Until recently, native English speakers could be guaranteed a chuckle or two as they traveled the streets of Shanghai, for the city was awash in mistranslations of English that some call “Chinglish.” To give you an idea, check out these beauties:
- Cash Recycling Machine
- Monolithic tree mushroom stem squid
- Urine district
- Racist Park
Andrew Jacobs reports in the New York Times that Shanghai, nervously anticipating millions of foreign visitors during Expo 2010, decided to get serious about purging Chinglish from its midst, whether the malapropisms appeared in bank lobbies, on street signs or on restaurant menus. The effort echoed Beijing’s movement to clean up its English-language signage ahead of last summer’s Olympic ceremonies.

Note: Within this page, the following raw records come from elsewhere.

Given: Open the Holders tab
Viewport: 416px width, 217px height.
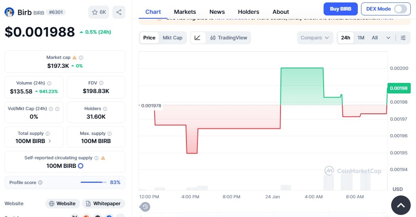Looking at the screenshot, I should coord(248,12).
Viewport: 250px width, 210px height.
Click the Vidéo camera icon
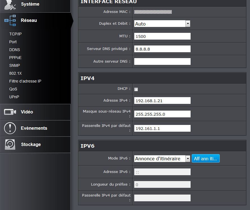(10, 112)
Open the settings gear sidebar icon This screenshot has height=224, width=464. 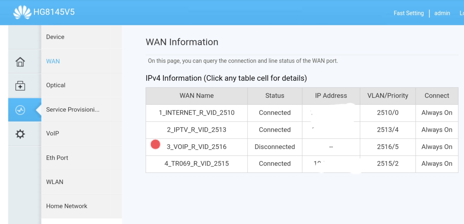click(20, 134)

But why did Shanghai have so much poorly-translated English in the first place? One culprit was a popular but flawed electronic translation dictionary. But according to Jeffrey Yao, one of the translators involved in the Chinglish purge, the errant translations were often the result of a certain Chinese penchant for poetry:
‘(Yao) has mixed feelings, noting that although some Chinglish phrases sound awkward to Western ears, they can be refreshingly lyrical. “Some of it tends to be expressive, even elegant,” he said, shuffling through an online catalog of signs that were submitted by the volunteers who prowled Shanghai with digital cameras. “They provide a window into how we Chinese think about language.”
He offered the following example: While park signs in the West exhort people to “Keep Off the Grass,” Chinese versions tend to anthropomorphize nature as a way to gently engage the stomping masses. Hence, such admonishments as “The Little Grass Is Sleeping. Please Don’t Disturb It” or “Don’t Hurt Me. I Am Afraid of Pain.” ‘
NYT: “Shanghai Is Trying to Untangle the Mangled English of Chinglish”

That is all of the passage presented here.